_DATA EXTRACT_

*** Block opens ***

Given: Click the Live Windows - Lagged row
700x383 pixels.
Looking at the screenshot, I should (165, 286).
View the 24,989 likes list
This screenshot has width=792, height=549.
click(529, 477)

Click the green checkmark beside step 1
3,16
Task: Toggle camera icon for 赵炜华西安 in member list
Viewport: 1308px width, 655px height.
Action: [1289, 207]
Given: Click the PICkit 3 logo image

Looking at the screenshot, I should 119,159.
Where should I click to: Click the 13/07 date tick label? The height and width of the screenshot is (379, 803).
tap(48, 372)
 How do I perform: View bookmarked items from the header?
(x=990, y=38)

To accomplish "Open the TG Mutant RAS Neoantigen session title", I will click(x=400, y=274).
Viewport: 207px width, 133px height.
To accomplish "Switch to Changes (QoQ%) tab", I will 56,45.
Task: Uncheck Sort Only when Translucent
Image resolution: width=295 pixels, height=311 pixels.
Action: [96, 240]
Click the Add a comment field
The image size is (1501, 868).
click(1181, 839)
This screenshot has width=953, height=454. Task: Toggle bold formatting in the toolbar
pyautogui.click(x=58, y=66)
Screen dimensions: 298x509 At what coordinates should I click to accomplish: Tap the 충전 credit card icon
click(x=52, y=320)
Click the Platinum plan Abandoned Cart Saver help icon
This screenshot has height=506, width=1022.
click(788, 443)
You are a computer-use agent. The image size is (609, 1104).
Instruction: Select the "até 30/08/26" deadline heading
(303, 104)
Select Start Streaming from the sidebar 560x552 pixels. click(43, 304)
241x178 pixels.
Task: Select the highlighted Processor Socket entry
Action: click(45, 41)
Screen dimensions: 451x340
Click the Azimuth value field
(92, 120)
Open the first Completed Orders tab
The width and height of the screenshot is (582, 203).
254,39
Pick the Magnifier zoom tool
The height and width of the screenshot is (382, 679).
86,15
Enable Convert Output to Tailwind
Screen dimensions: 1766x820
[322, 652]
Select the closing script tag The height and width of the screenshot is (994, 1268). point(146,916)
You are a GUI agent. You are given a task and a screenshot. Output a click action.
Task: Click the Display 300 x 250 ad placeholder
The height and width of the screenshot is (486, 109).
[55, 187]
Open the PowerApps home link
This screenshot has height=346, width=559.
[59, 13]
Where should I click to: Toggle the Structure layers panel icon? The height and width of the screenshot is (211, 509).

*** Block closes ***

_EXERCISE_
Set down, exactly as they stand above, the lines starting with the line with "This screenshot has width=792, height=549." and going on through the line with "You are a computer-use", and no others.

_TASK OUTPUT_
This screenshot has width=792, height=549.
click(529, 477)

Click the green checkmark beside step 1
3,16
Task: Toggle camera icon for 赵炜华西安 in member list
Viewport: 1308px width, 655px height.
Action: [1289, 207]
Given: Click the PICkit 3 logo image

Looking at the screenshot, I should 119,159.
Where should I click to: Click the 13/07 date tick label? The height and width of the screenshot is (379, 803).
tap(48, 372)
 How do I perform: View bookmarked items from the header?
(x=990, y=38)

To accomplish "Open the TG Mutant RAS Neoantigen session title", I will click(x=400, y=274).
Viewport: 207px width, 133px height.
To accomplish "Switch to Changes (QoQ%) tab", I will 56,45.
Task: Uncheck Sort Only when Translucent
Image resolution: width=295 pixels, height=311 pixels.
Action: [96, 240]
Click the Add a comment field
The image size is (1501, 868).
click(1181, 839)
This screenshot has width=953, height=454. Task: Toggle bold formatting in the toolbar
pyautogui.click(x=58, y=66)
Screen dimensions: 298x509 At what coordinates should I click to accomplish: Tap the 충전 credit card icon
click(x=52, y=320)
Click the Platinum plan Abandoned Cart Saver help icon
This screenshot has height=506, width=1022.
click(788, 443)
You are a computer-use agent. The image size is (609, 1104).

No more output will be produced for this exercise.